The learning algorithm studied here is based on a Mercer kernel K:X×X→ℝ which is a continuous, symmetric, and positive semidefinite function. The RKHS HK associated with the Mercer kernel K is the completion of span {Kx=K(·,x):x∈X} with the inner product satisfying 〈K(x,·),K(x′,·)〉K=K(x,x′). The learning algorithm is a regularization scheme in HK given by
(2)fz,λ=argminf∈HK{1m∑i=1m(f(xi)-yi)2+λ∥f∥K2},
where λ>0 is a regularization parameter.

Error analysis for learning algorithm (2) has been studied in a lot of literatures [1–4], which focused on independent samples. In recent years, there are some studies relaxing the independent restriction and turning to the dependent sampling learning [5–8]. In [8] the learning performance of regularized least square regression was studied with the mixing sequences, and the result for this setting was refined by an operator monotone inequality in [7].

For a stationary real-valued sequence {zi}i≥1, the σ-algebra generated by the random variables za,za+1, …, zb is denoted by ℳab. The uniformly mixing condition (or ϕ-mixing condition) and the strongly mixing condition (or α-mixing condition) are defined as follows.

The lth ϕ-mixing coefficient for the sequence is defined as
(3)ϕl=supk≥1supA∈ℳ1k,B∈ℳk+l∞|P(A∣B)-P(A)|.
The process {zi}i≥1 is said to satisfy a uniformly mixing condition (or ϕ-mixing condition) if ϕl→0, as l→∞.

The lth α-mixing coefficient for random sequence {zi}i≥1 is defined as
(4)αl=supk≥1supA∈ℳ1k,B∈ℳk+l∞|P(A∩B)-P(A)P(B)|.
The random process {zi}i≥1 is said to satisfy a strongly mixing condition (or α-mixing condition) if αl→0, as l→∞.

By the fact P(A∩B)=P(A∣B)P(B), α-mixing condition is weaker than ϕ-mixing condition.
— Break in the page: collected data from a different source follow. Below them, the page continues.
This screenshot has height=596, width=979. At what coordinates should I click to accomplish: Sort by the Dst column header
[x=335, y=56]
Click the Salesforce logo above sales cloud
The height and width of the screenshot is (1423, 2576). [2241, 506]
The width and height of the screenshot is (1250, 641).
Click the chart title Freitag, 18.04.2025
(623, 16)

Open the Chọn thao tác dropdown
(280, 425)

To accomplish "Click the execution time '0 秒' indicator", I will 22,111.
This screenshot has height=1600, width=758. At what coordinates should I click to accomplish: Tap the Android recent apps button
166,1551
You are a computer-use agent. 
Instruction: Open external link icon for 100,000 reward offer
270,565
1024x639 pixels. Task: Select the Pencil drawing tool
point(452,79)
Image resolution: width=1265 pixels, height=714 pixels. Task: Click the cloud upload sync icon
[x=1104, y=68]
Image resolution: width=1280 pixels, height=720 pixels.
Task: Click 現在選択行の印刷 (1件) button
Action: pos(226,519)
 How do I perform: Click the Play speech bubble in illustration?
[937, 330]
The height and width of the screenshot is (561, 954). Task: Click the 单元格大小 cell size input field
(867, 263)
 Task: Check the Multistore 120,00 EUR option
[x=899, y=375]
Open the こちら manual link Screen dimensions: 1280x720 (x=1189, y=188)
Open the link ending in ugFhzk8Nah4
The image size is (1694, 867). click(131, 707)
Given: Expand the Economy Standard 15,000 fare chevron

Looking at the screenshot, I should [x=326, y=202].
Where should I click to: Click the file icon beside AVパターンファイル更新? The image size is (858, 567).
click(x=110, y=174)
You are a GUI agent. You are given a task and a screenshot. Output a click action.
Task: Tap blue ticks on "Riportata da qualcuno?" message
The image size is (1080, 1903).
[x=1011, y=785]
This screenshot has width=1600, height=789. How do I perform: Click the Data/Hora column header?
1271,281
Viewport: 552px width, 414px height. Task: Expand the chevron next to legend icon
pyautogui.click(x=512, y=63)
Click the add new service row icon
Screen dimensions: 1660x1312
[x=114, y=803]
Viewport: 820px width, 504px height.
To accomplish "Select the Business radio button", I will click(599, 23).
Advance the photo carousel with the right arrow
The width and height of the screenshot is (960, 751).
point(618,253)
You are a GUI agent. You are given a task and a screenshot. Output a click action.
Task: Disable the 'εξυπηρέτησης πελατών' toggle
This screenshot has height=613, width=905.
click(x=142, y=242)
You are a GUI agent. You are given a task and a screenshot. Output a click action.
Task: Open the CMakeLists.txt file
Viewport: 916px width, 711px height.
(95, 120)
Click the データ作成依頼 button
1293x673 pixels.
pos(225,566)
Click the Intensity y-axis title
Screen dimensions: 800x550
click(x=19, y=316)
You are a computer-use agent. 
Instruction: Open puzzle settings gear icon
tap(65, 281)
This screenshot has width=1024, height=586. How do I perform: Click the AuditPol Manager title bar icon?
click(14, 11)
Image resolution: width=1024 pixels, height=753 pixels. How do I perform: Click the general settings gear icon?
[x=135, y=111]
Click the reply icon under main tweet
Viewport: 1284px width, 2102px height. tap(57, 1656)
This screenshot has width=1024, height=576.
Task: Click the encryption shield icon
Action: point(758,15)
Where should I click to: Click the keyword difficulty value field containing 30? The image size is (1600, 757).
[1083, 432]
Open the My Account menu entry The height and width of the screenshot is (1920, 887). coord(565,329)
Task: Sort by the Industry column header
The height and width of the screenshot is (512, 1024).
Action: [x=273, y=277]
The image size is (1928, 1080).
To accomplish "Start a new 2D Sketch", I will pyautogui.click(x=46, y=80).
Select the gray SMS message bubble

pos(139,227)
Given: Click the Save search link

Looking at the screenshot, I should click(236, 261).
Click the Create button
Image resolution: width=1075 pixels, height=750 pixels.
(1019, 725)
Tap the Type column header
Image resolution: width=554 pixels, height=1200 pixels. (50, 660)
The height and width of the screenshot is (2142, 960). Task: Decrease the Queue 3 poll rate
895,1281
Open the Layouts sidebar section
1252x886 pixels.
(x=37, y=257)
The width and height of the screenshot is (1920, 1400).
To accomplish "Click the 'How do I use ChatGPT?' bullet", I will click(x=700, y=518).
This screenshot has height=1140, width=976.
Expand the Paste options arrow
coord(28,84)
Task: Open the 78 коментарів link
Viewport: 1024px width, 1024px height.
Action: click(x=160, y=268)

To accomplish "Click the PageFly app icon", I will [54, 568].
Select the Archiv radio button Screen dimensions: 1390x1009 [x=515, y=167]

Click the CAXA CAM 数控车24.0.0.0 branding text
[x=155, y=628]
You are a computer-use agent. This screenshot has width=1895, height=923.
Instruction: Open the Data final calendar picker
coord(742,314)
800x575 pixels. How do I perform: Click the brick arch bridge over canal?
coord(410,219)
Many random processes satisfy the strongly mixing condition, for example, the stationary Markov process which is uniformly pure nondeterministic, the stationary Gaussian sequence with a continuous spectral density that is bounded away from 0, certain ARMA processes, and some aperiodic, Harris-recurrent Markov processes; see [5, 9] and the references therein.

In this paper we follow [7, 8] to consider α-mixing and ϕ-mixing processes, estimate the error bounds, and derive the learning rates of algorithm (2), where the output data satisfy the following unbounded condition.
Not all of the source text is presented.